Render the listing starting at the line containing "You are a GUI" and ending at the line containing "click(298, 497)" as a two-column CSV with columns "prompt" and "answer", one row per entry, each value in a single quoted field with line breaks replaced by spaces. Leave the pictures out.

[Dataset]:
- - -

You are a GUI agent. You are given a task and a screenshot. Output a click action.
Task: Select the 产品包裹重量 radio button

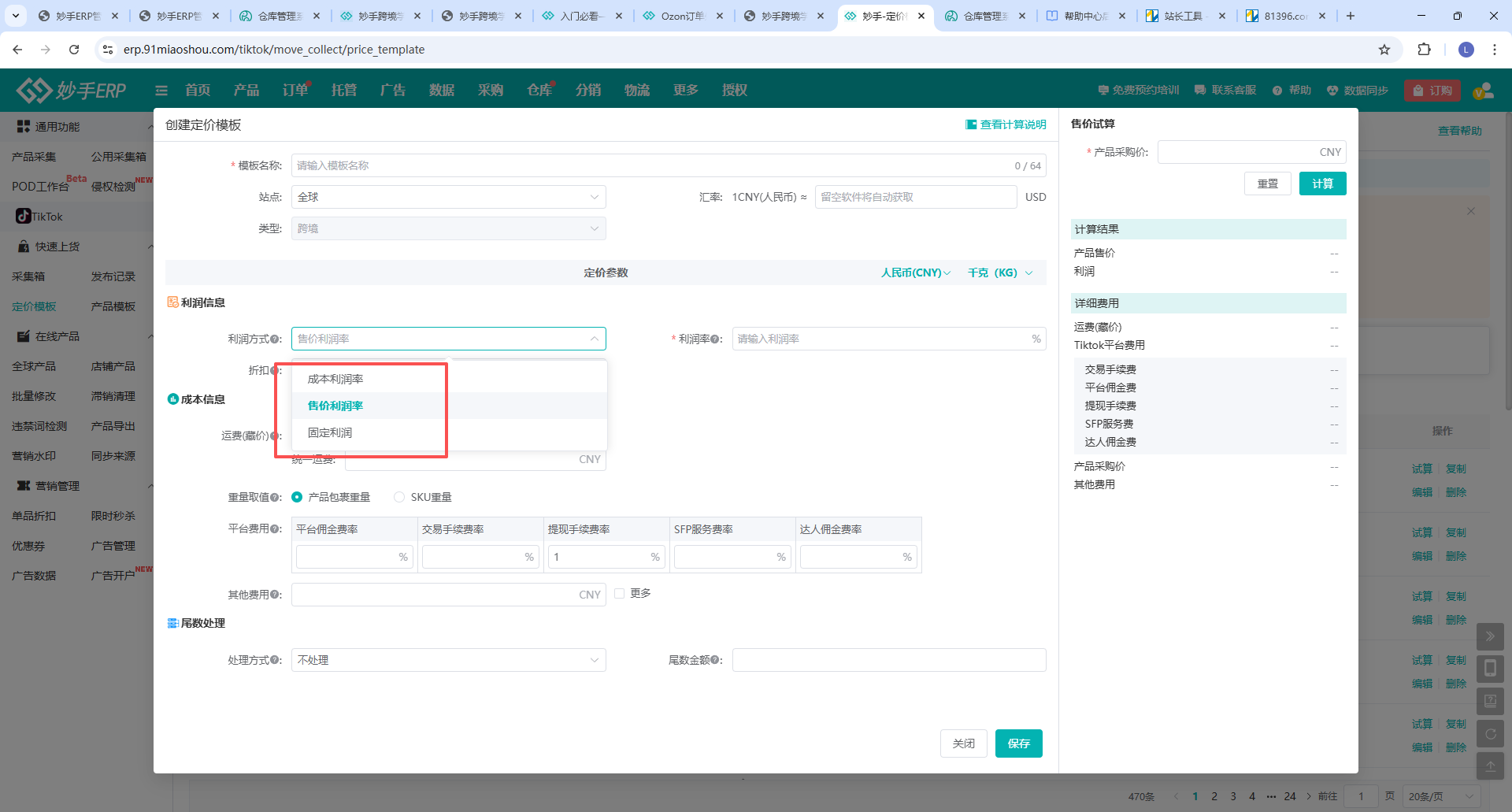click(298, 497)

- - -

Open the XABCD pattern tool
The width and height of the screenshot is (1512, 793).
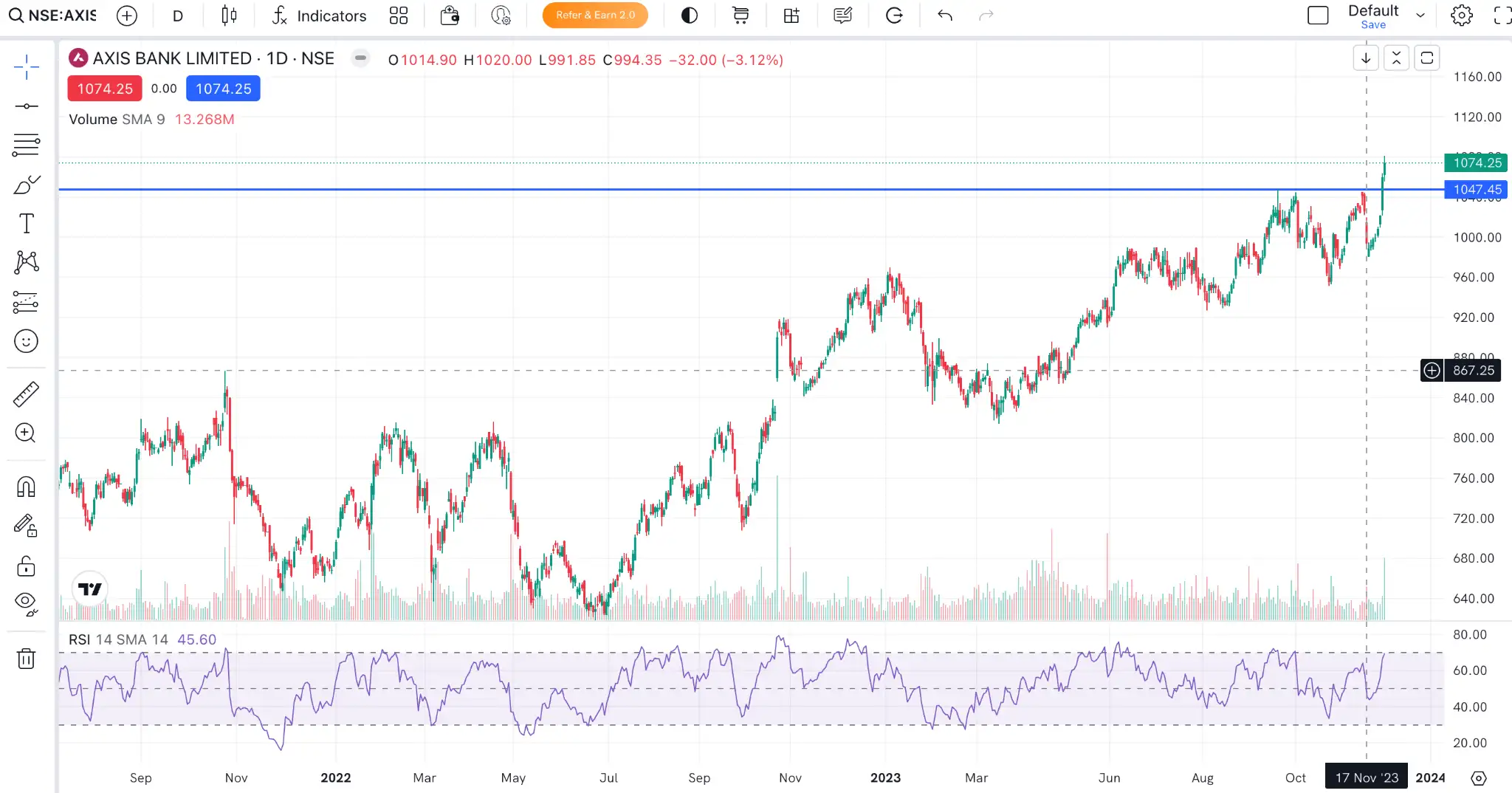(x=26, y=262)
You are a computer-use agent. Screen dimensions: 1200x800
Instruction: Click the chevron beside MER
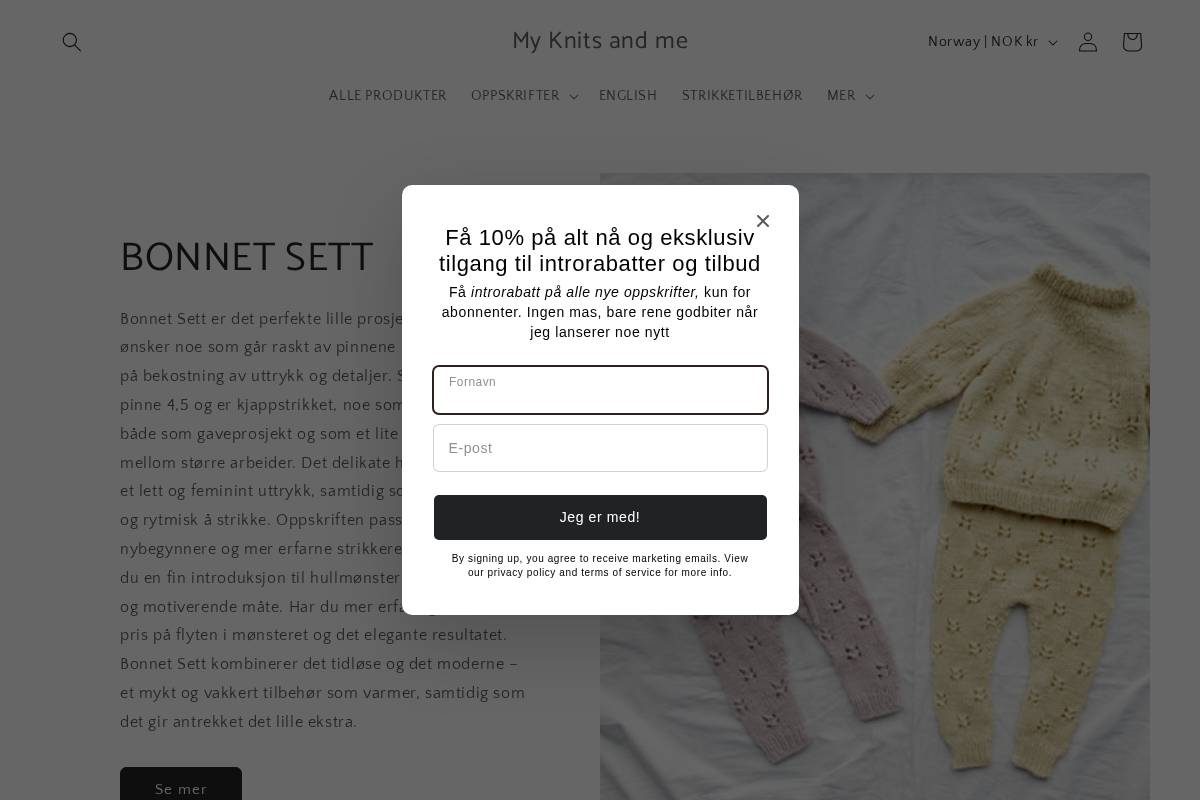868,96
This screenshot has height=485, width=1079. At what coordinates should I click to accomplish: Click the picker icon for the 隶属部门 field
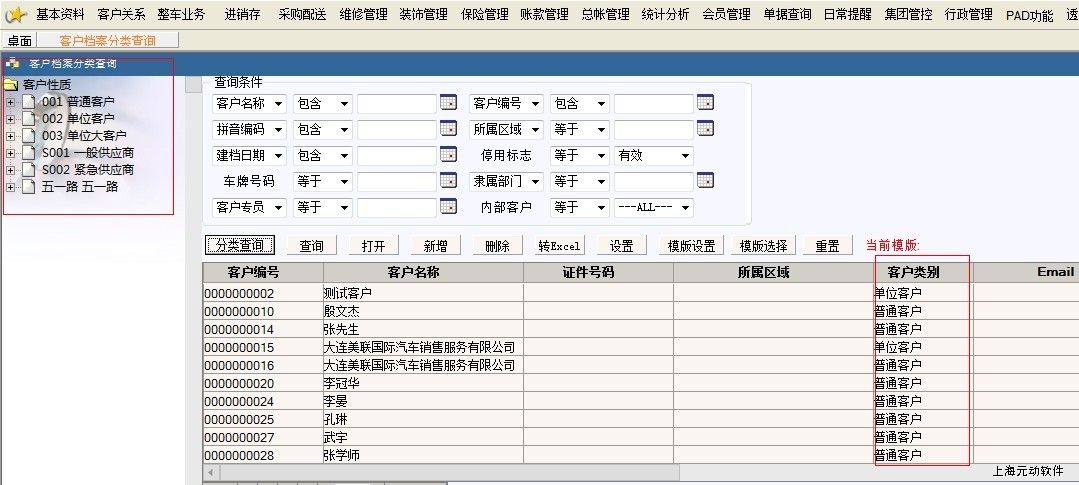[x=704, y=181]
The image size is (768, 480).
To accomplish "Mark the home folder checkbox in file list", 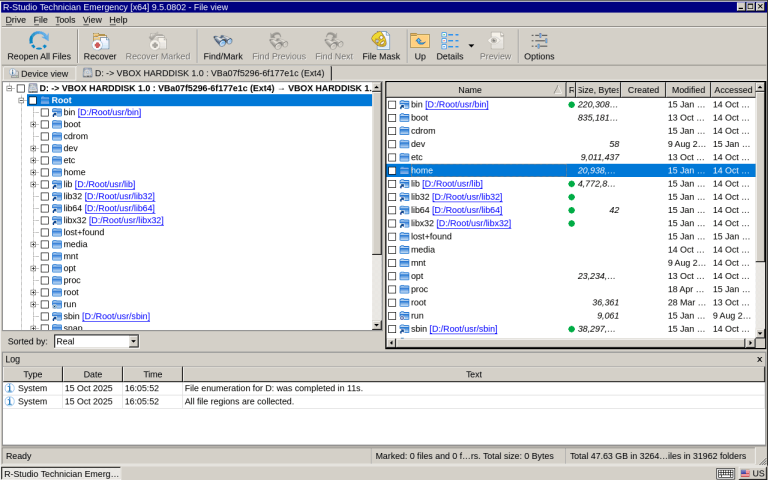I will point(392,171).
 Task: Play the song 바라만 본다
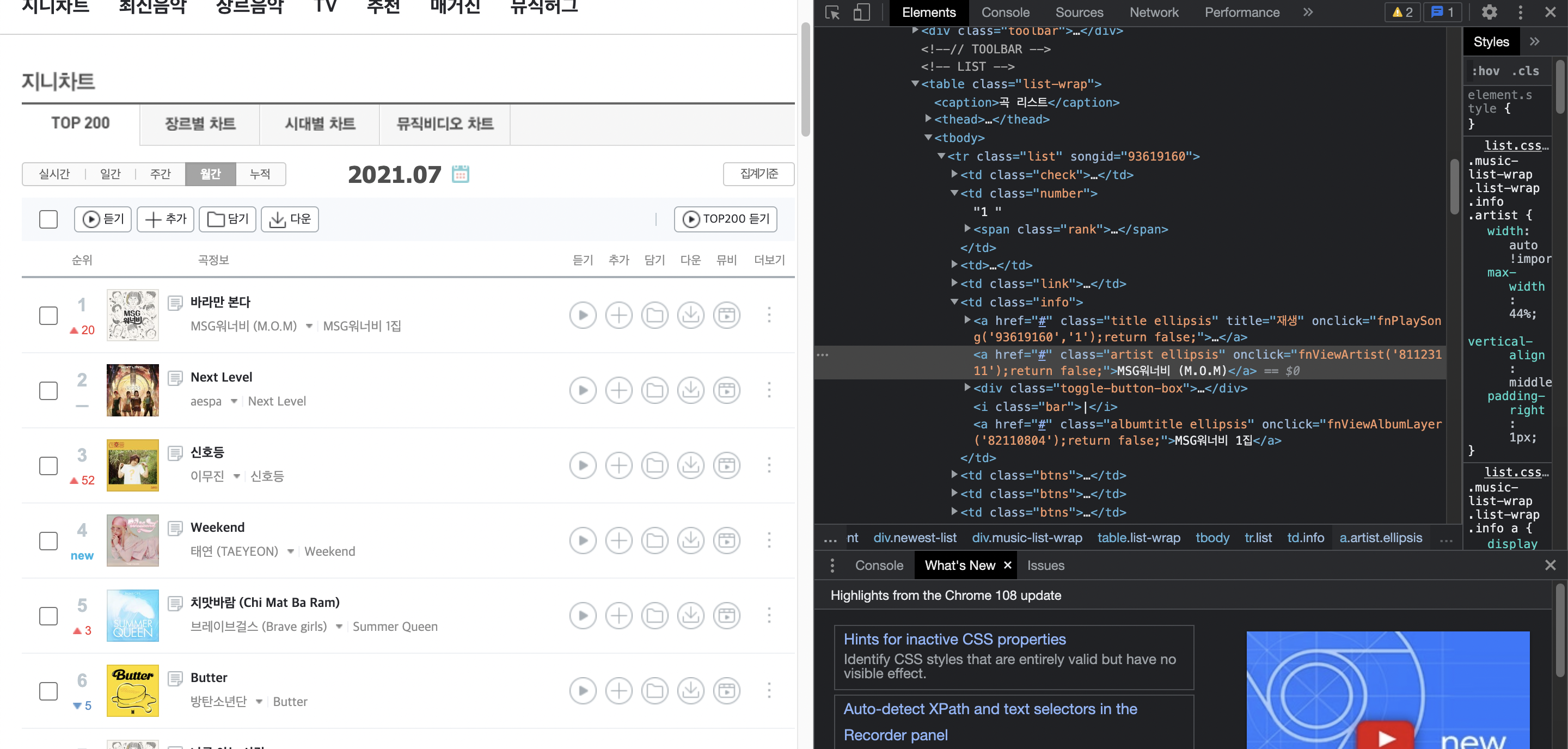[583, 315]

- - -

[Answer to the problem]:
prompt,answer
"You are a GUI agent. You are given a task and a screenshot. Output a click action. Task: Select the 产品包裹重量 radio button","click(298, 497)"